- _Work to complete_:
Filter the material, keeping only lines with the word "agent".

- _Data shown_:

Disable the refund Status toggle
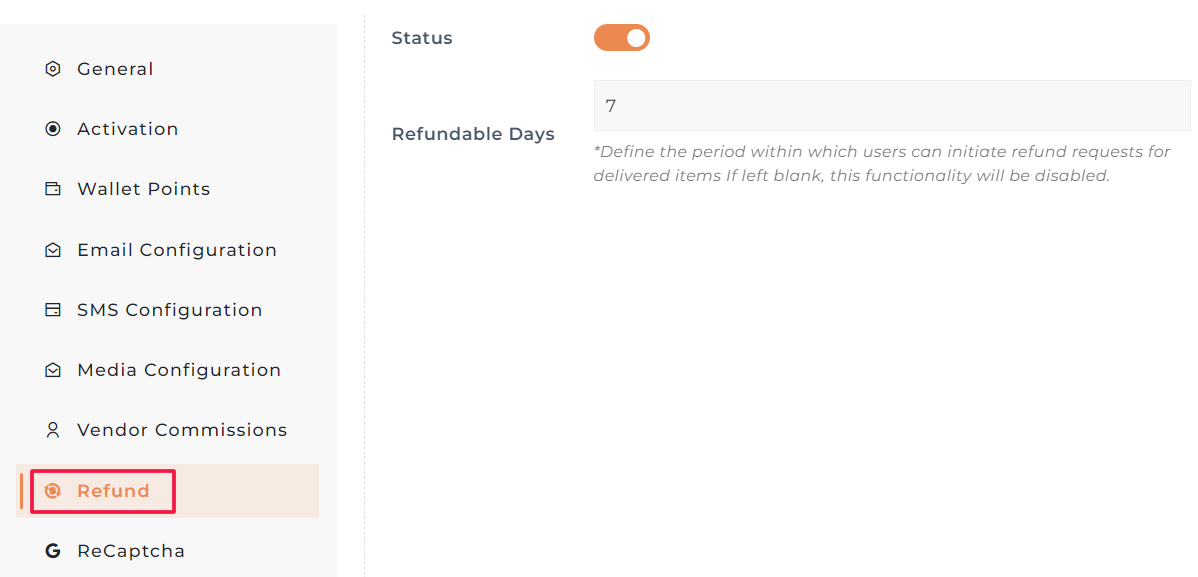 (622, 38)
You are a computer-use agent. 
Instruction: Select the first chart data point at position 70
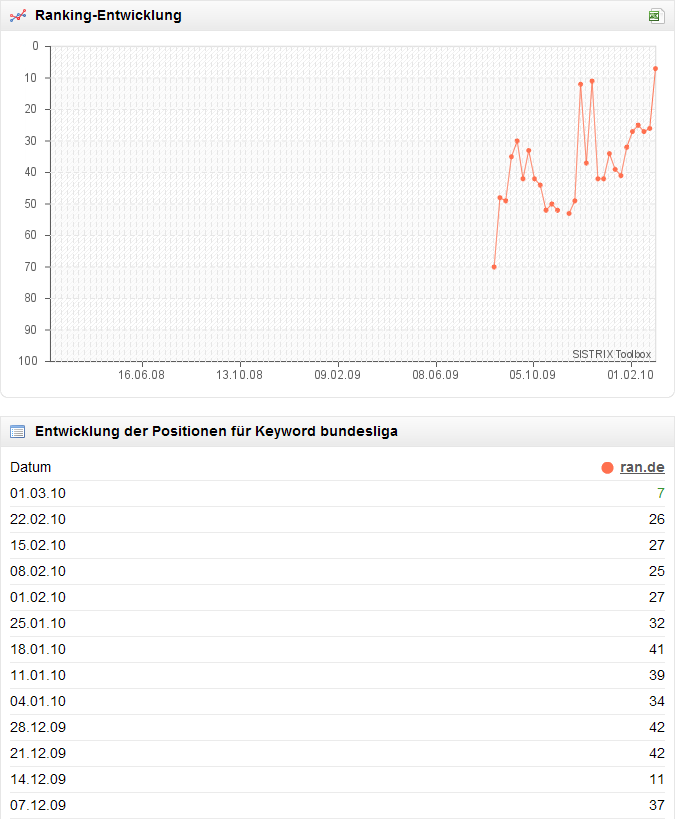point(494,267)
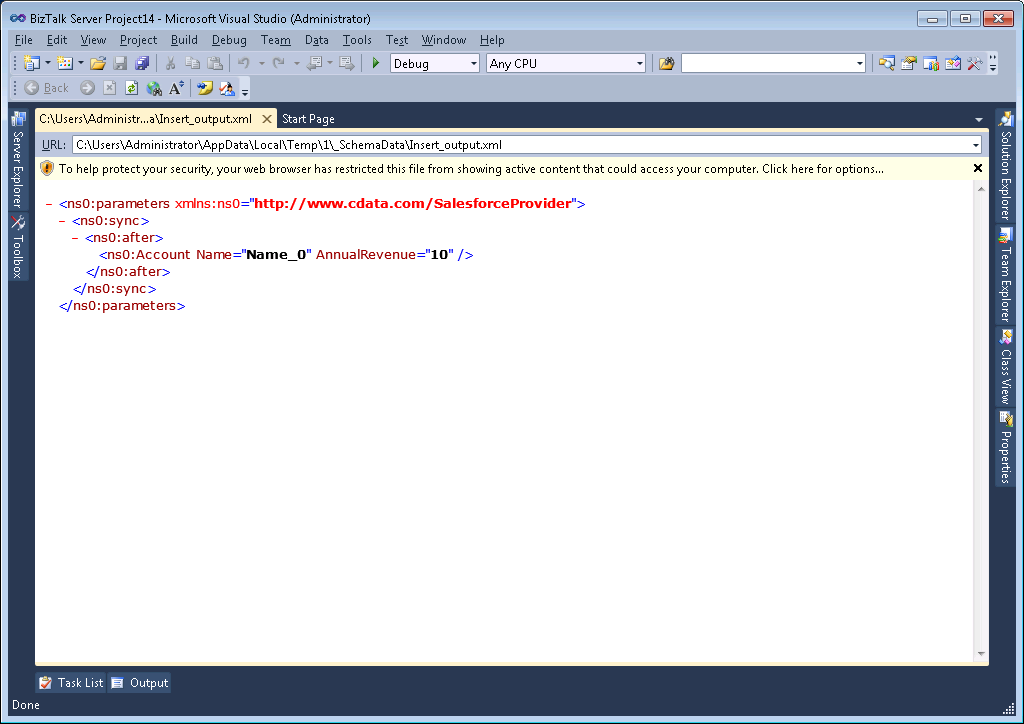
==
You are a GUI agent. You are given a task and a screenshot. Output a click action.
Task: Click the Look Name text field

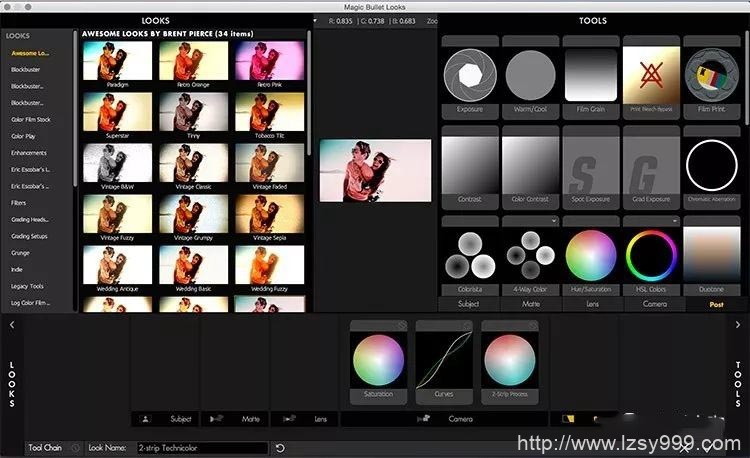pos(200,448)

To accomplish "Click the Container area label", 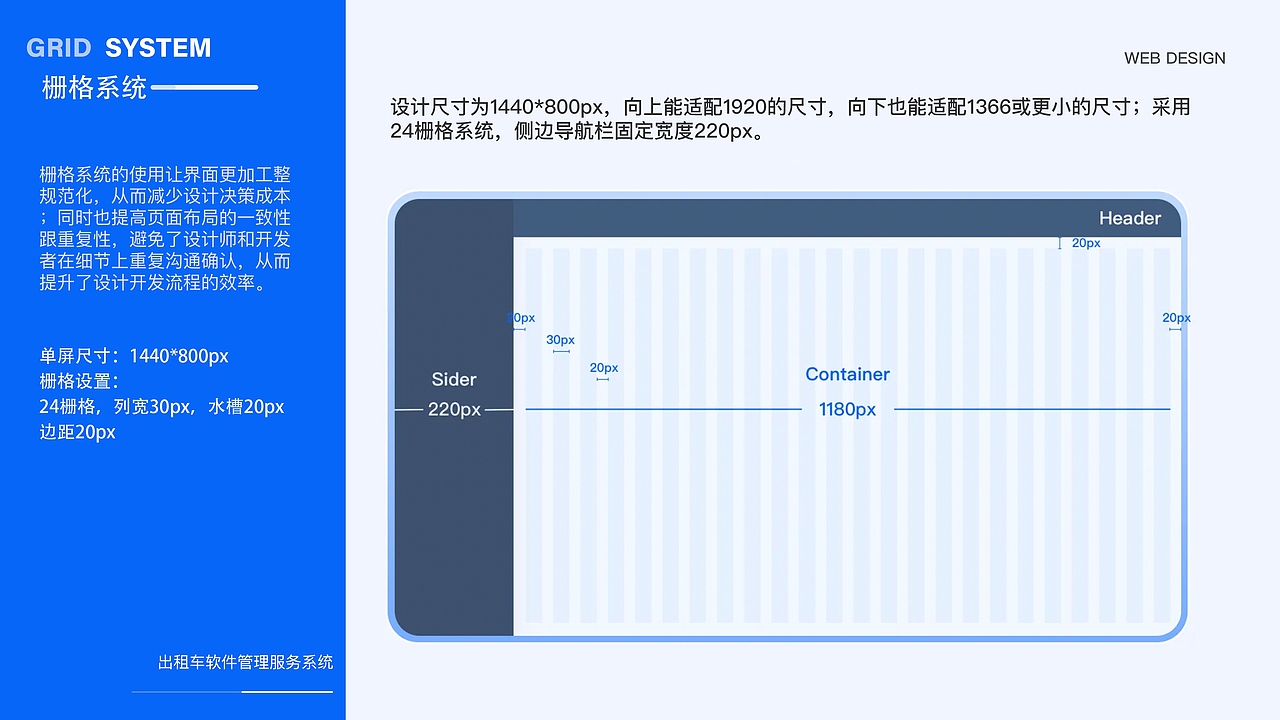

- _Written response_:
You are a computer-use agent. 
You are a GUI agent. You are given a task and a screenshot. Output a click action.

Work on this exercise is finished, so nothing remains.